Re: [IDEA+RFC] Possible solution for min()/max() war

From: Linus Torvalds (torvalds@transmeta.com)
Date: Fri Aug 31 2001 - 08:54:13 EST


On Fri, 31 Aug 2001, Jamie Lokier wrote:
>
> While I agree with Linus that the above line is ugly, there is a problem
> with the original line:
>
> if (len <= sizeof(short) || len > sizeof(*sunaddr))
>
> The problem? Thinking this is natural, suppose you decide you only need
> to check len against sizeof(short), perhaps here, perhaps copying this
> idea to another part of the program:
>
> if (len <= sizeof(short))
>
> _This_ code has a bug.

I agree.

The difference is subtle, and maybe too subtle.
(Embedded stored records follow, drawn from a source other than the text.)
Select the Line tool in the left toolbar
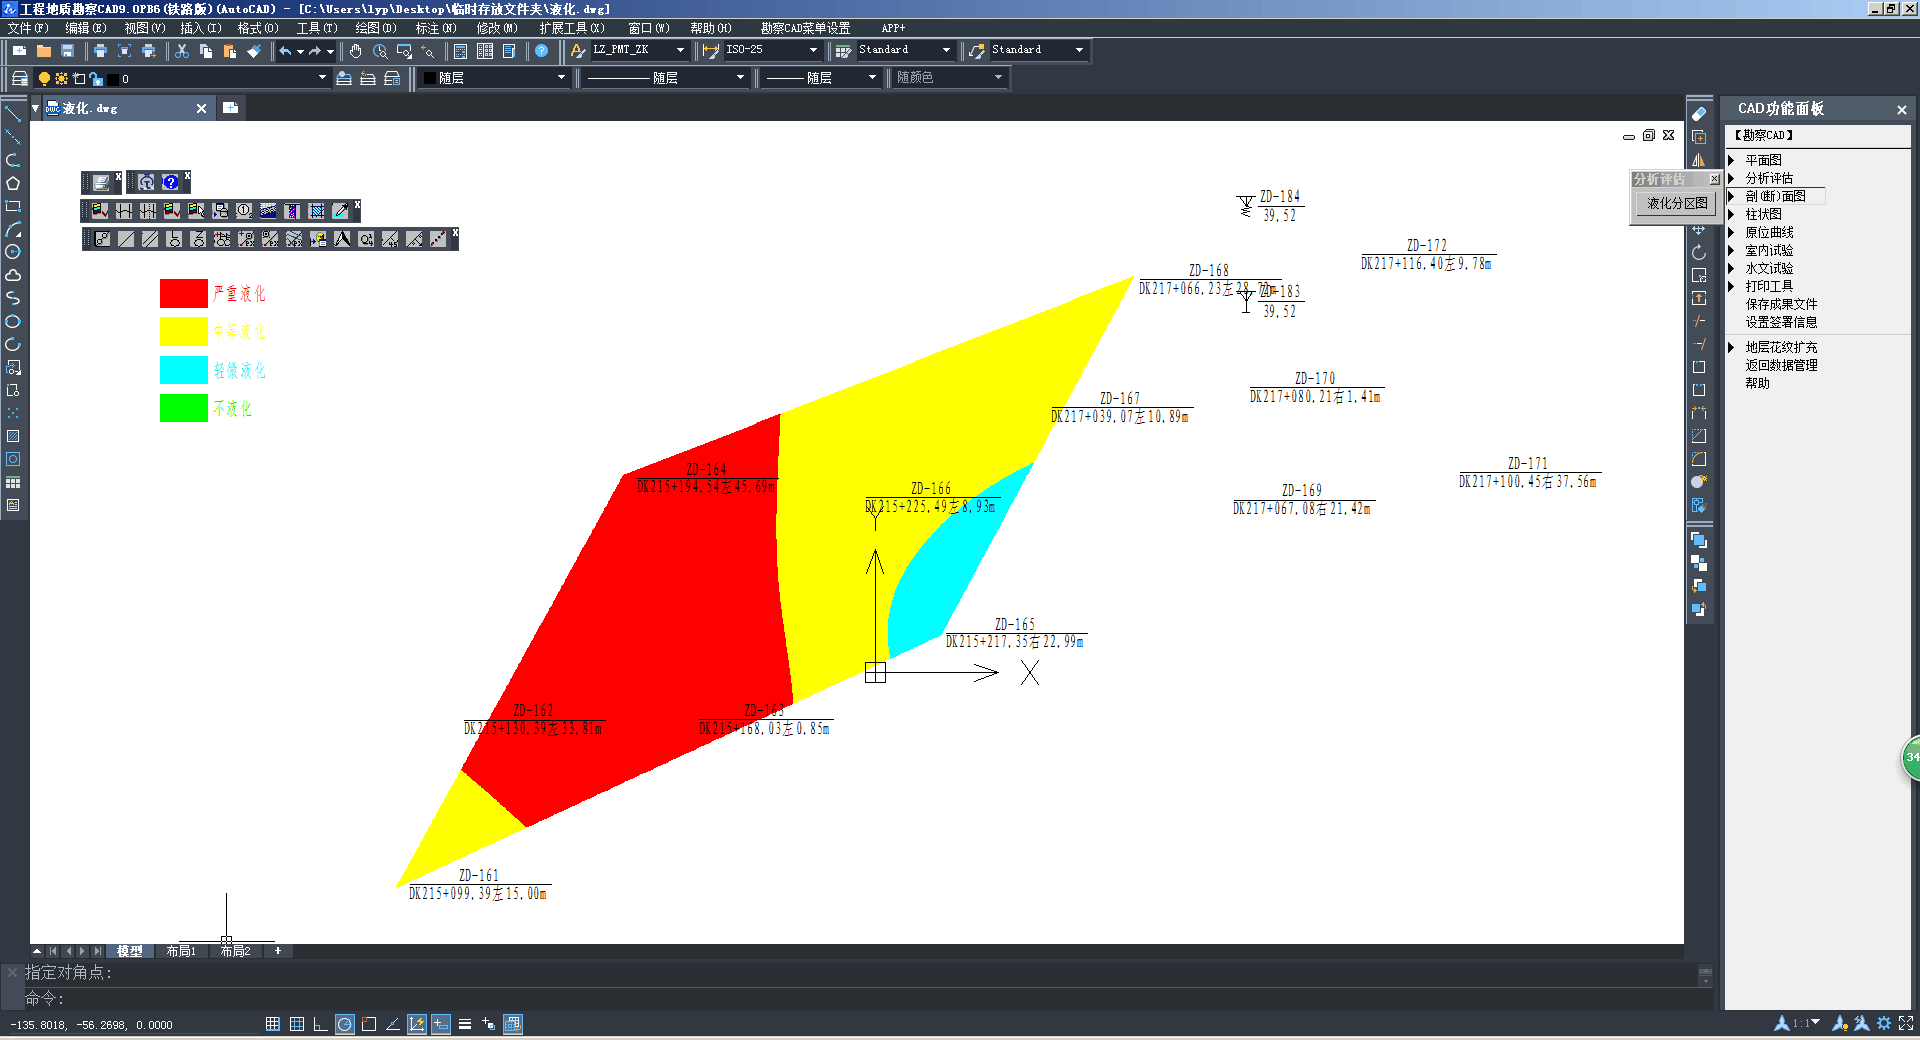click(x=13, y=114)
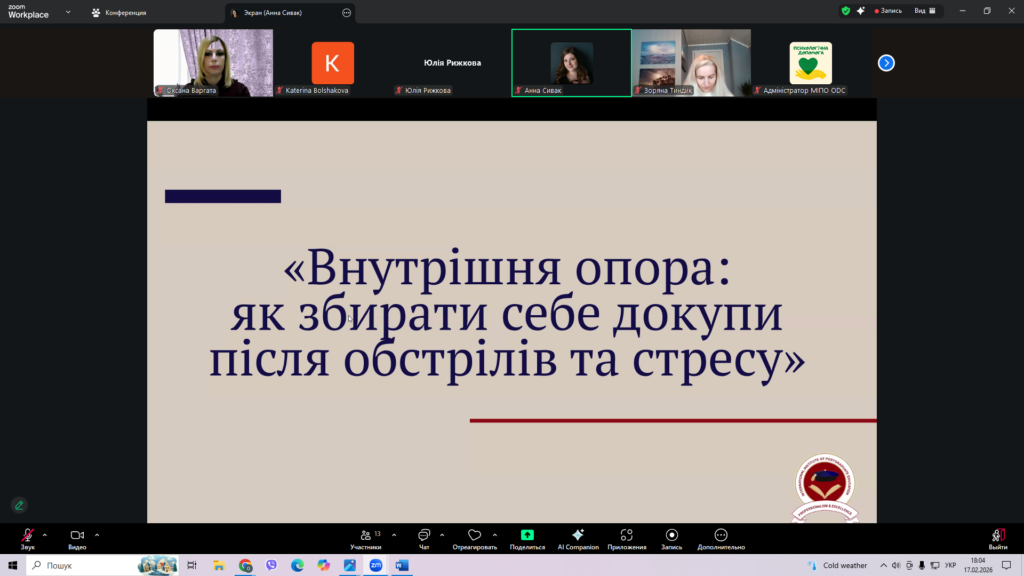Screen dimensions: 1024x576
Task: Leave the meeting via Выйти button
Action: pyautogui.click(x=997, y=538)
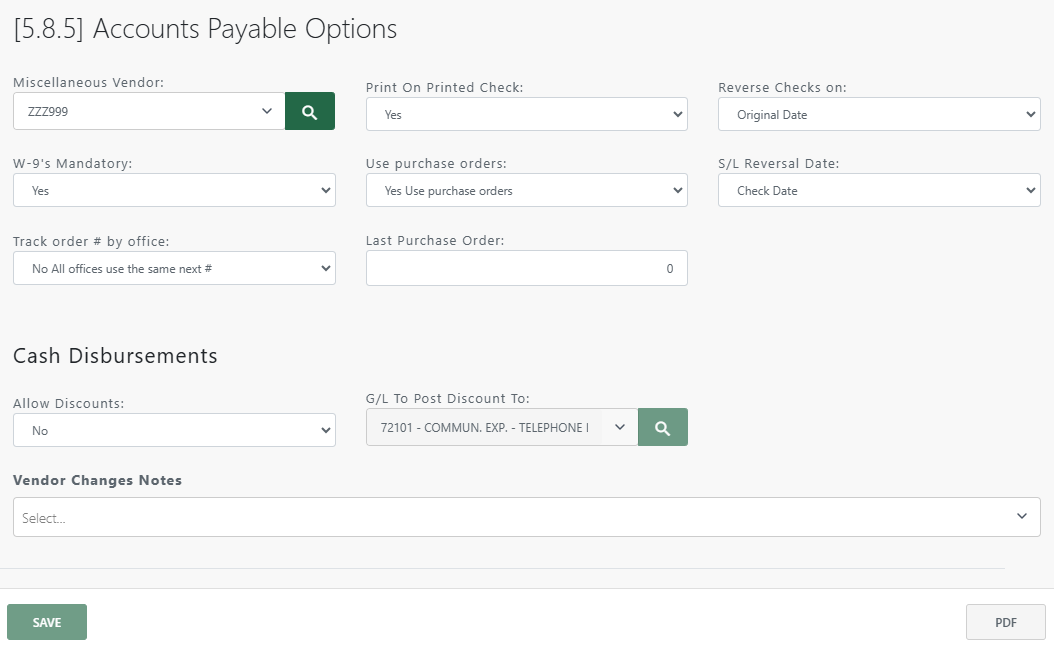Expand the Reverse Checks on dropdown
The image size is (1054, 646).
(x=878, y=114)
The fact is, that _ranges_ are "stable" in different types. If a value "x"
is in the range [a,b] in type A, then it will also be in range [a,b] in
type B (assuming, of course, that 'a' and 'b' are valid values in both
types).

This is why range comparisons are different from normal comparisons.

But C doesn't have the notion of a range, which is why you can't write
(while lots of people have _tried_ to write, including in the kernel)

        a < x < b
or
        x in [a,b]

or similar. So you end up having to use a more "complex" setup, where the
individual parts might not be safe even though the totality is safe.

In fact, if gcc never becomes good enough to do that kind of range
checking, I won't be _too_ unhappy. I selected a special example on bad
grounds - it's not actually the most common case of range checking, and
the most common case by far tends to be something like

        if (len < 0)
                return -EINVAL;

        if (len > sizeof(buffer))
                len = sizeof(buffer);

        copy_from_user(buffer, ..., len);

where the operation is safe for _another_ range check reason, namely the
fact that we check that "len" is within the domain of the second check.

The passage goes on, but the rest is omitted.